Ticks can be a sneaky and nasty thing. You can often miss them when mixing on your monitor speakers, but they’re clear and obvious to the QC operator listening back on headphones. Of course, mixing on headphones is a bad idea, so you can’t just tackle the problem that way.
And even when you do catch them during your mix, it’s frustrating to have to stop what you’re doing just to clean them up. Also, the old-fashioned method of using the pencil tool to draw them out is slow and laborious. Fortunately today’s most popular suite of noise-reduction plugins, iZotope RX3, has some excellent tools for dealing with ticks and clicks. The two components best-suited to this task are quite logically named iZotope De-clicker and De-crackler.
These two plugins are incredibly easy and powerful, each barely requiring any adjustment to get good results.

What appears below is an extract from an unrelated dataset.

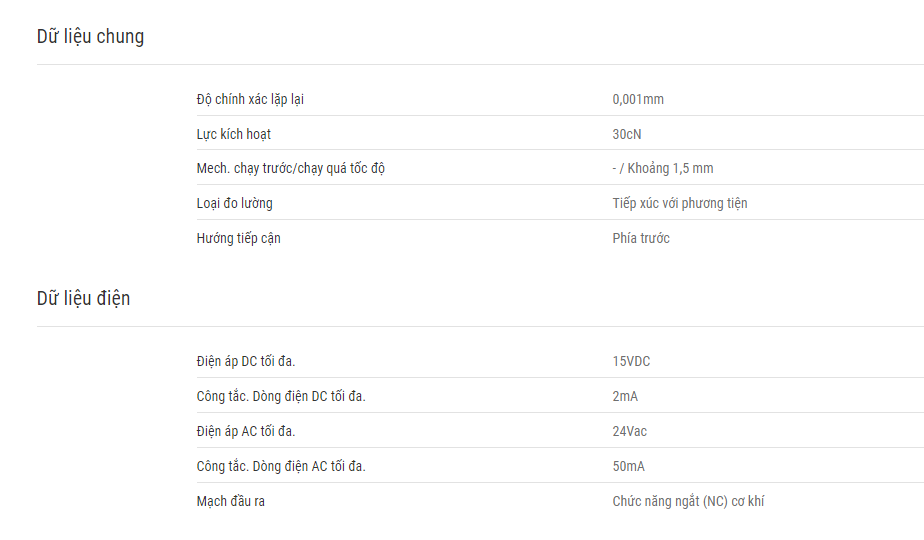Viewport: 924px width, 540px height.
Task: Select 'Công tắc. Dòng điện DC tối đa.' label
Action: click(281, 396)
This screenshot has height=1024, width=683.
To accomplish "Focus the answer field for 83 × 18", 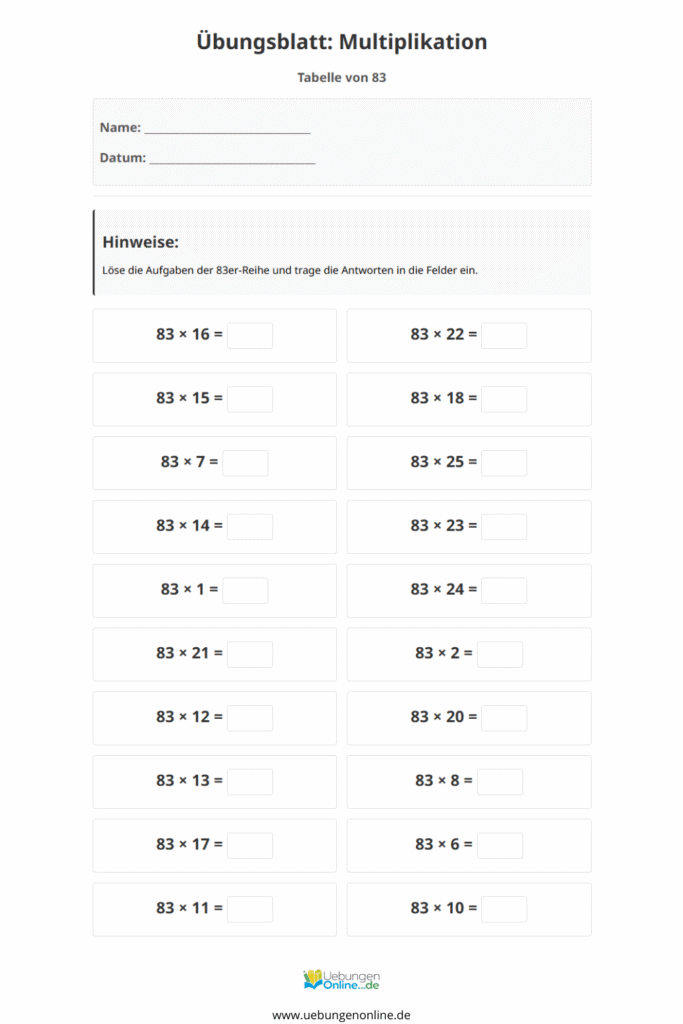I will point(504,399).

You can use either plugin as a live AAX insert; but you’re probably better off going AudioSuite both for the sake of reducing load on your processor and for a cleaner workflow.
Again, in the olden days of noise reduction in Pro Tools, going the AudioSuite route was truly painful. You could either process all your audio dailies before even editing anything, which could take hours and hours to process (not to mention creating TONS of new media to eat up your hard drive!), or do it after editing and lock yourself into your edit due to AudioSuite rendering only the audio on-screen and not any handles. Or the likeliest answer is that you’d first open the handles of each clip, process the noise reduction, and then put back the handles. For. Every. Clip. One. At. A. Time. Ugh!
But as of Pro Tools 10, we finally have AudioSuite handles! So now the flow is super-easy. First, just edit the dialog like normal.
Next, preserve a copy of all your hard dialog editing work using playlists. This way, if the noise reduction was over-done in a certain area, you can quickly and easily get back to the original. Do this by selecting all your dialog tracks, holding Option+Shift, clicking the down-arrow to the right of any track’s name on the Edit Window, and choosing “Duplicate.”
Now you can quickly revert any track to its original pre-iZotope state if needed.
Lastly, simply select all the dialog for your entire session and process it with the AudioSuite plugin of your choice! Make sure that the plugin is set up to “create individual files” on the Processing Output Mode selector, and to go “clip by clip” on the Processing Input Mode selector:
Lastly make sure you’re set to process handles of some duration, instead of “whole file.” 5 seconds or so is probably good:
Then just select everything and hit Render! Time to get a cup of coffee…
And that’s it! Now you’ve washed all the ticks and clicks out of your entire mix, without even having to think about it! This is a fine workflow for ticks and crackle, where you will almost certainly be happy with the results. It’s not as effective for broadband noise reduction, however, as that tends to require much greater attention on a case-by-case basis.
But for simply removing those annoying ticks and clicks that always seem to be hiding in your dialog somewhere, this trick can’t be beat!